Women's Health and Genetics/Laboratory Corporation of America, LabCorp RCV000501861 SCV001748779 likely pathogenic Biotinidase deficiency 2023-10-12 criteria provided, single submitter clinical testing Variant summary: BTD c.1147T>G (p.Phe383Val), also known as c.1207T>G (p.Phe403Val), results in a non-conservative amino acid change located in the vanin, C-terminal domain (IPR043957) of the encoded protein sequence. Five of five in-silico tools predict a damaging effect of the variant on protein function. The variant allele was found at a frequency of 1.6e-05 in 251384 control chromosomes (gnomAD). c.1147T>G has been reported in the literature, frequently observed in cis with c.1270G>C (p.Asp424His, also known as p.Asp444His), in multiple individuals affected with Biotinidase Deficiency, including several cases where the variant was observed in the homozygous state in cis with p.Asp424His in patients with profound Biotinidase Deficiency (e.g. Norrgard_1999, Hesermann_2012, Al Hosani_2014, Haines_2014, Jay_2015, Al-Jasmi_2016, Khan_2021, Saleh_2021). p.Asp424His is known to be associated with partial Biotinidase deficiency when in compound heterozygosity with other BTD variants associated with a mild or a severe phenotype, while homozygous individuals are expected to be unaffected (as described in ClinVar submission by our laboratory, SCV001363363.2). Given p.Asp424His is linked to partial Biotinidase deficiency, and provided that homozygous patients with [F383V;D424H] showed profound biotinidase deficiency, the variant of interest is implied to have an adverse effect on enzyme function. These data indicate that the variant is likely to be associated with disease. Of interest is a recent report by Hou et al (2020), describing the variant in a compound heterozygosity with p.Asp424His in an individual with no associated disease phenotype. The following publications have been ascertained in the context of this evaluation (PMID: 26589311, 24516753, 24932929, 22698809, 24525934, 31980526, 25144890, 34166817, 10400129, 34374989). Three submitters have cited clinical-significance assessments for this variant to ClinVar after 2014. Two classified the variant as pathogenic/likely pathogenic, and one classified it as uncertain significance. Based on the evidence outlined above, the variant was classified as likely pathogenic.
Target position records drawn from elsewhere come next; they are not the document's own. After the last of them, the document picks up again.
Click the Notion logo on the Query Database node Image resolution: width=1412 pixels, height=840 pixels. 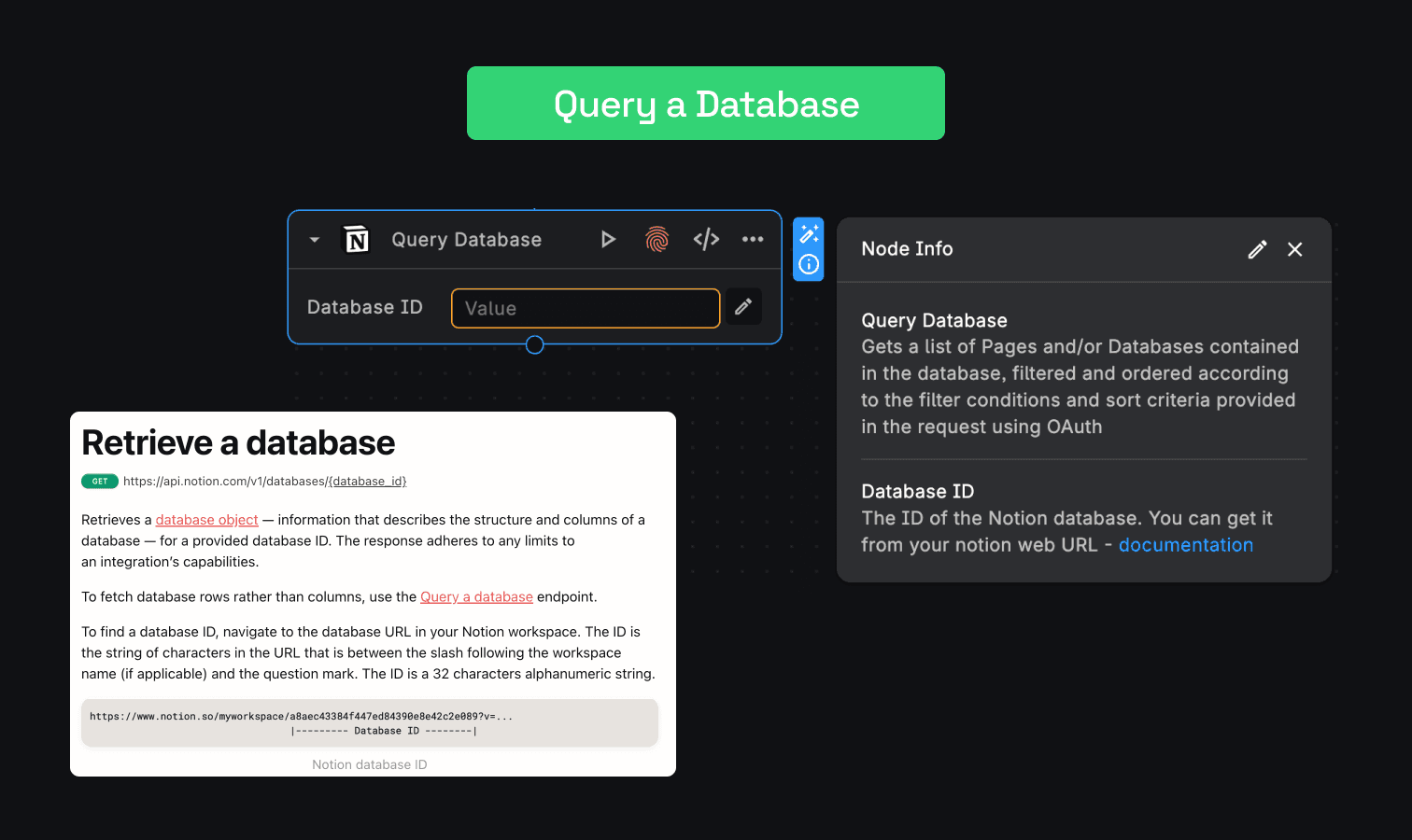coord(357,239)
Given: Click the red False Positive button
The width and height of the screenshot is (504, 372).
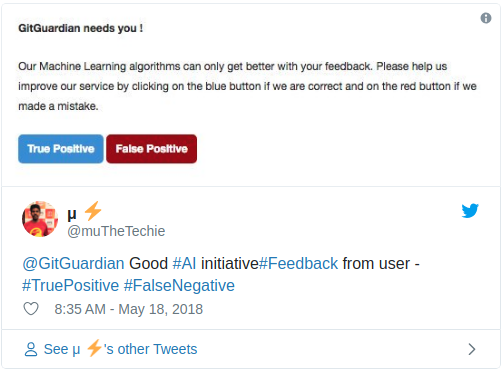Looking at the screenshot, I should 151,149.
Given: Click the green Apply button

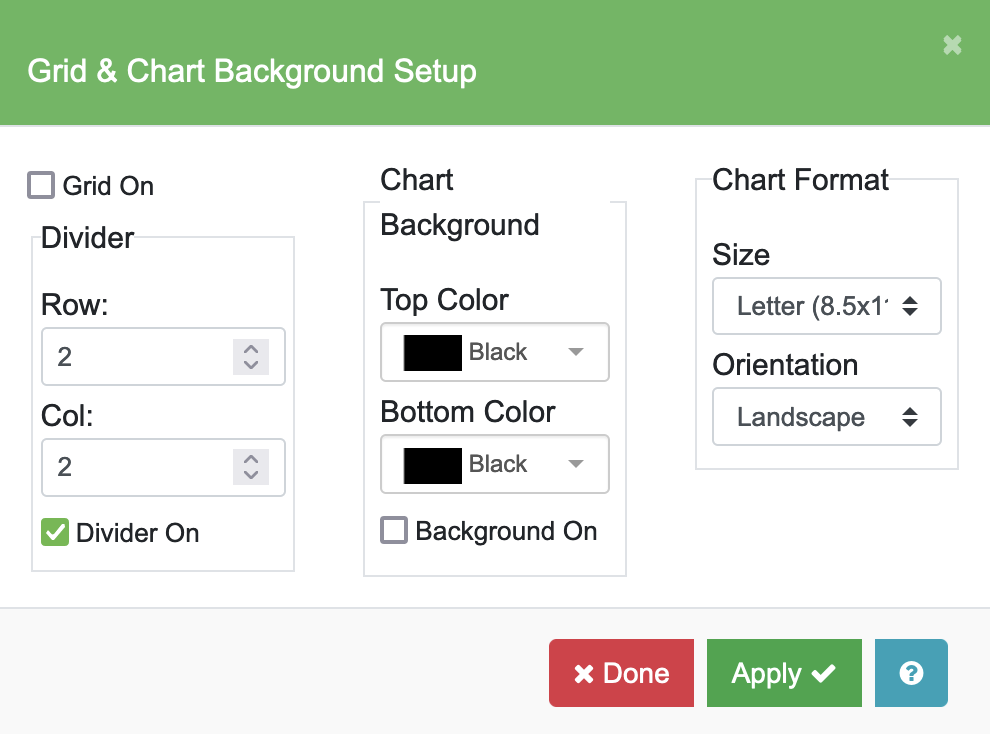Looking at the screenshot, I should (x=783, y=673).
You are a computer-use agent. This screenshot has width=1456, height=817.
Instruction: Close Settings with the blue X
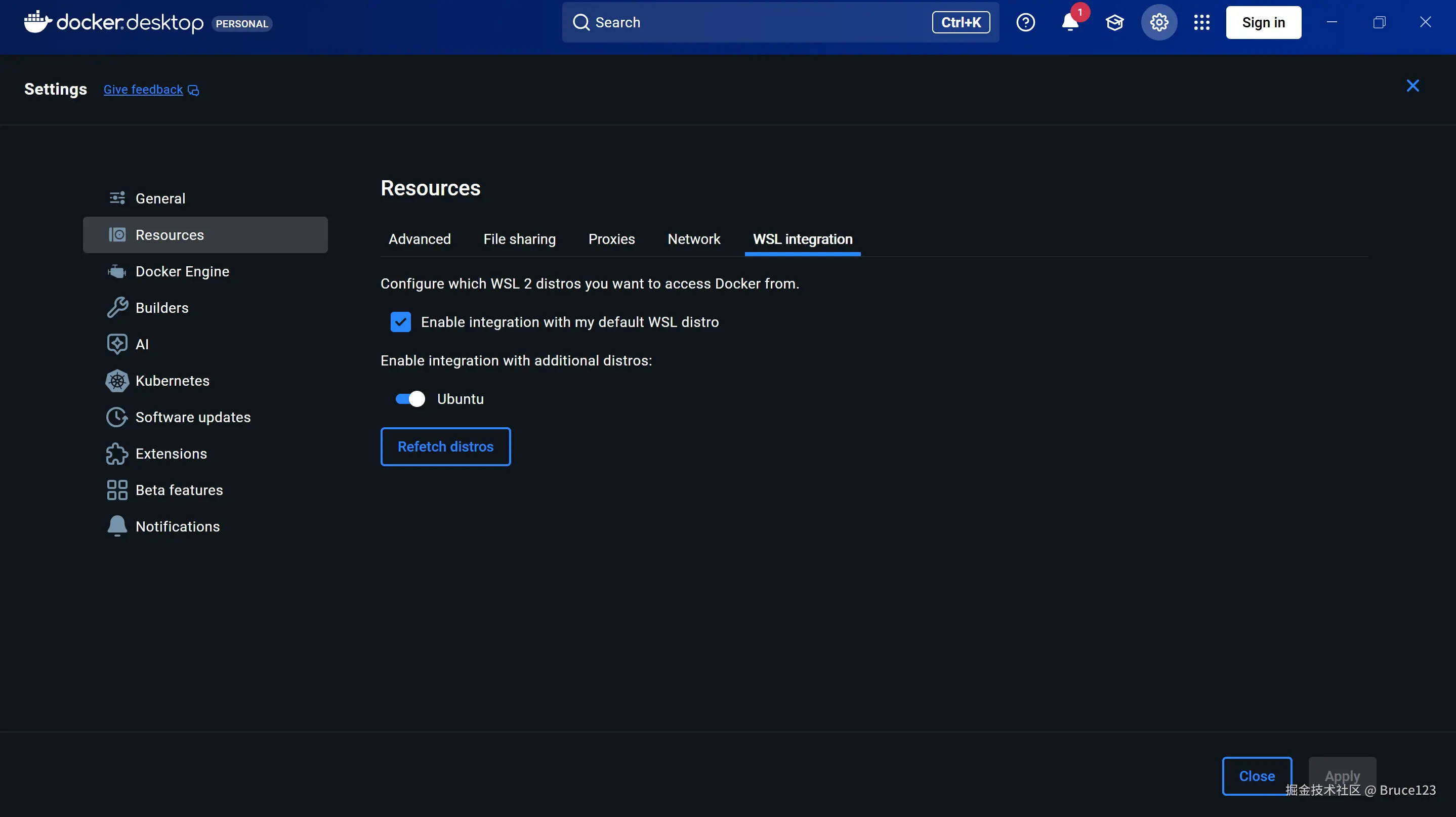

Rady Children's Institute for Genomic Medicine, Rady Children's Hospital San Diego RCV000501861 SCV004046224 pathogenic Biotinidase deficiency criteria provided, single submitter clinical testing This variant is also known as c.1270G>C (p.Phe397Val) when using an alternative transcript (NM_001370658.1). The c.1207T>G (p.Phe403Val) variant is present in the heterozygous state in the gnomAD population database at a frequency of 0.0016% (4/251384) and is absent in the homozygous state, thus is presumed to be rare. The c.1207T>G (p.Phe403Val) variant affects a highly conserved amino acid and is predicted by multiple in silico tools to have a deleterious effect on protein function. This variant has been previously reported as complex allele in conjunction with the p.Asp444His (c.[1207T>G;1330G>C] (p.[Phe403Val;Asp444His]) also known as c.[1147T>G;1270G>C] (p.[Phe383Val;Asp424His])) in patients with biotinidase deficiency and partial biotinidase deficiency (PMID: 10400129, 24525934, 25144890). Functional studies showed that the p.Asp444His variant in conjunction with the p.Phe403Val variant leads to absent biotinidase levels (PMID: 10400129). Based on the available evidence, the c.[1207T>G;1330G>C] complex allele is classified as Pathogenic.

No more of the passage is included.